In DNA, combinations of the letters for the four nucleotides make up the three-letter codons that are DNA’s version of words. Each three-letter codon/word specifies one amino acid. And most codons are “synonyms” in that several different codons refer to the same amino acid because there are many more codons than there are amino acids. The codons are “read” by a ribosome, a cellular reader/assembly-machine that produces the required amino acid and attaches it to the chain of amino acids that will form a protein.

Groups of these codons make up a gene, much as words make up a sentence. The genes/sentences are long because most proteins are complex; human proteins consist of anywhere from several hundred to several thousand amino acid molecules.  The gene/sentence for red hair says something like “Put this together with that and that and that….”

Genes also include a codon at the start that says “Start the gene here” and another at the end that says “Stop here; gene complete.” Within the gene, however, no actual spaces separate the codons, but since all codons are triplets, it’s always clear where codons themselves begin and end.  (Somewhat similarly, writing in the ancient world often lacked spaces between words.  As long as one could read slowly and figurethewordsoutspacesweren’tessential.)

chromosome (

So, to recap.  The four nucleotides are basic components much like the letters of our alphabet.
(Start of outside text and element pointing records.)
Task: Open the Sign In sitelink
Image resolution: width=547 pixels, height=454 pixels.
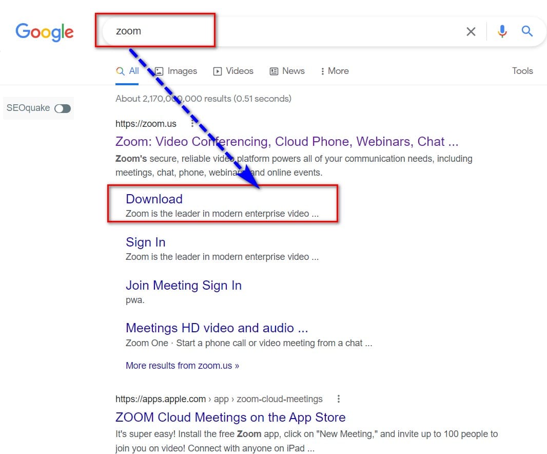Action: pos(145,242)
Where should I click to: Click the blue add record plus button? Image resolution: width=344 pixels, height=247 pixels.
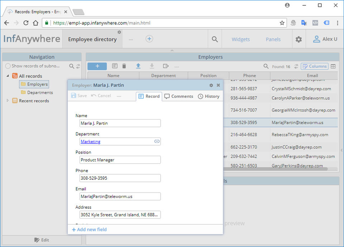pos(97,66)
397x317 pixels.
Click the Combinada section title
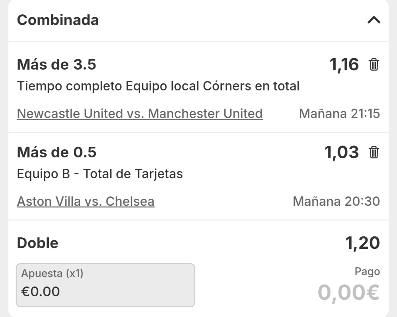pos(58,20)
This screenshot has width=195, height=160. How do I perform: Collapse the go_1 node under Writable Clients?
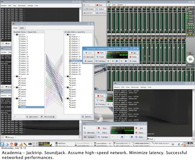click(x=66, y=76)
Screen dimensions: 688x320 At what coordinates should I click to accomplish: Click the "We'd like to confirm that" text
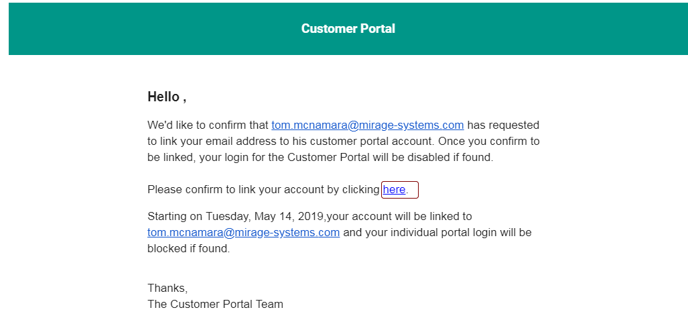pyautogui.click(x=208, y=125)
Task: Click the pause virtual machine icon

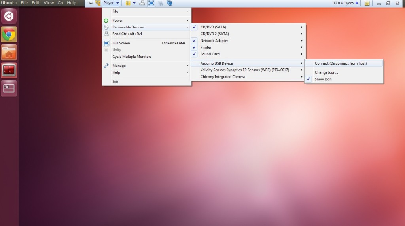Action: point(128,3)
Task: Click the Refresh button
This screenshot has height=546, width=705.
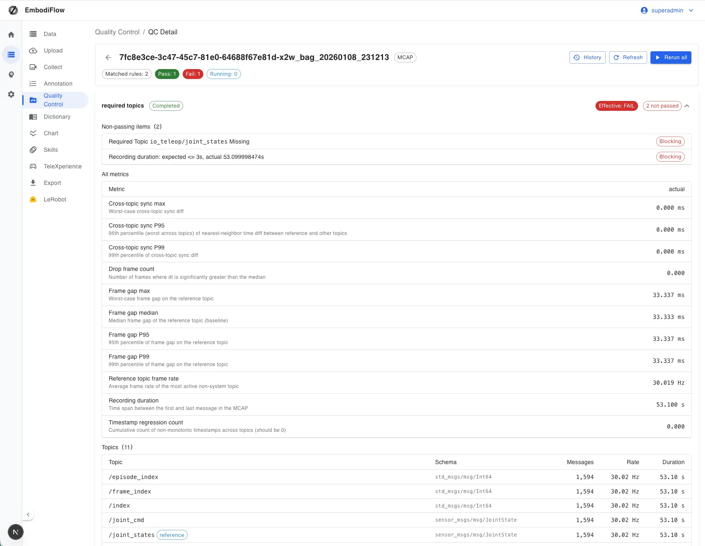Action: pos(628,57)
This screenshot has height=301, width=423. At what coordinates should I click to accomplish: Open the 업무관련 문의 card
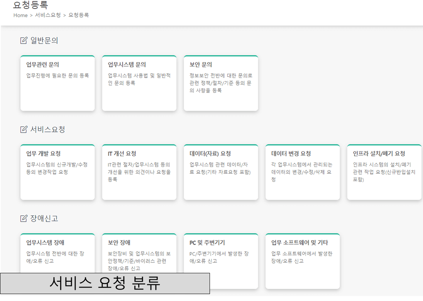coord(58,83)
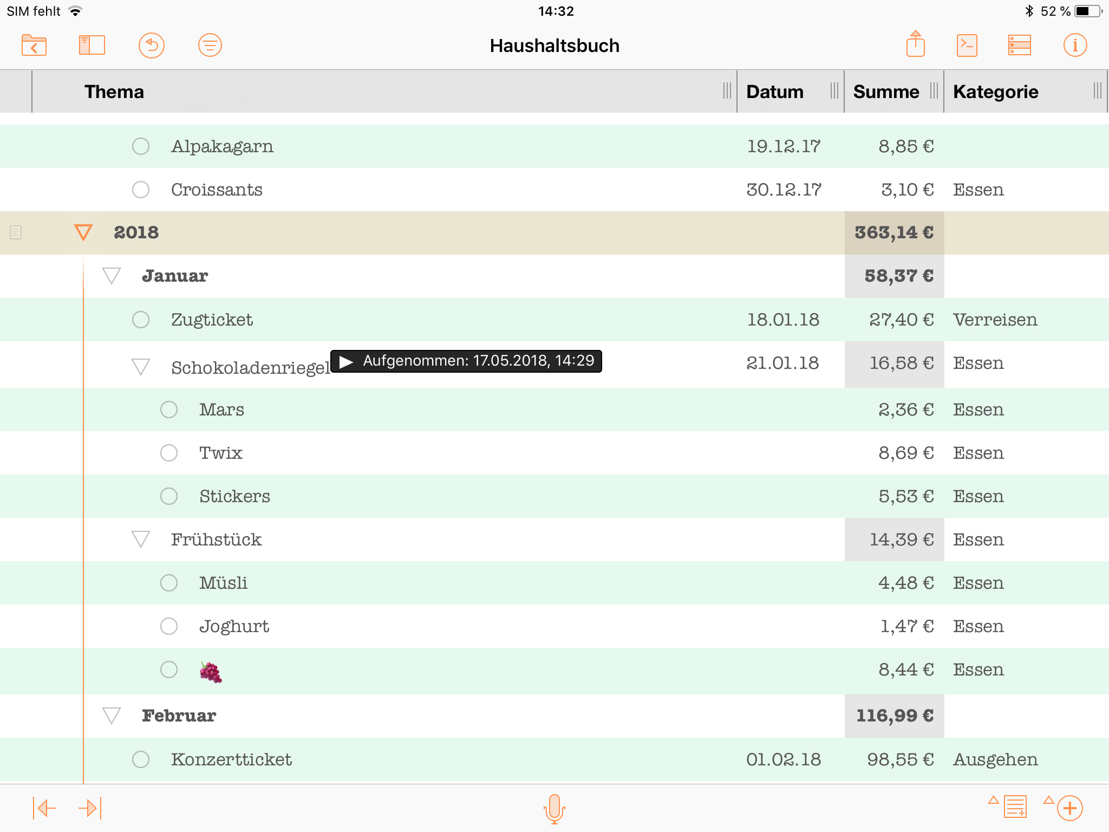Open the filter icon in toolbar
The image size is (1109, 832).
click(210, 45)
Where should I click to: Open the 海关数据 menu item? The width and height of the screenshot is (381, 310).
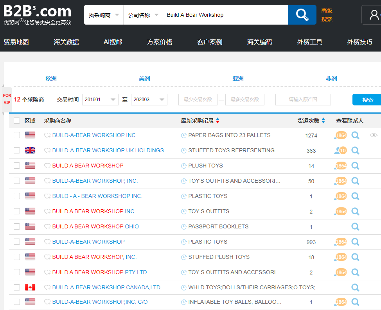(66, 42)
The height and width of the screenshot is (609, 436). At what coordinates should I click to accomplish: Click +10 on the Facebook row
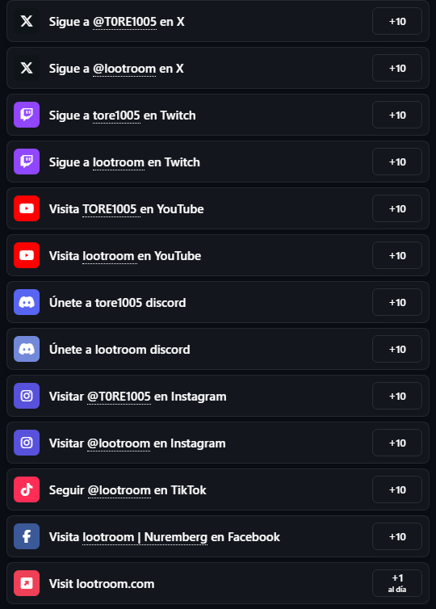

Groups of three nucleotides spell out codons that can be thought of as words, which in this case are actual amino acid molecules.  And a sequence of codons/amino acids forms a gene that resembles a sentence in a protein recipe for some aspect of the organism.

Finally there are chromosomes and genomes.

A molecule of DNA is very long, a continuous strand of anywhere from a couple of hundred to more than a thousand genes, many of them about related aspects of the organism. Each molecule is a chromosome which, because its genes concern similar aspects of the body, can be compared to a chapter in a book.  But it is a strange book in that each chapter appears twice, in anticipation of the day when the molecule/chapter reproduces itself. Each human cell contain 23 such paired chromosomes, duplicate copies of the assembly instructions for an entire human being. Only the chromosome pair that determines sex contains chromosomes that are different from each other about half the time: females have two identical female chromosomes while males carry one female and one male chromosome.

Finally, our genome is like the book itself, the totality of all our genes on all our chromosomes. The book might be called Me And Us. Your genome book is almost exactly like mine except for about one tenth of one percent of our 20,000 genes that are different. That’s similar to two copies of the same long book that differ only in a few sentences.

Simplified though the comparison is, it’s startling what genetics and written language have in common considering that the second is a recent human invention and the first represents the formation of life almost four billion years ago. Both are composed of the smallest building blocks, then the groupings created from the building blocks, then the meaningful statements/instructions/recipes coded in the groupings, and finally the conversion of the code into organic construction/action/speech.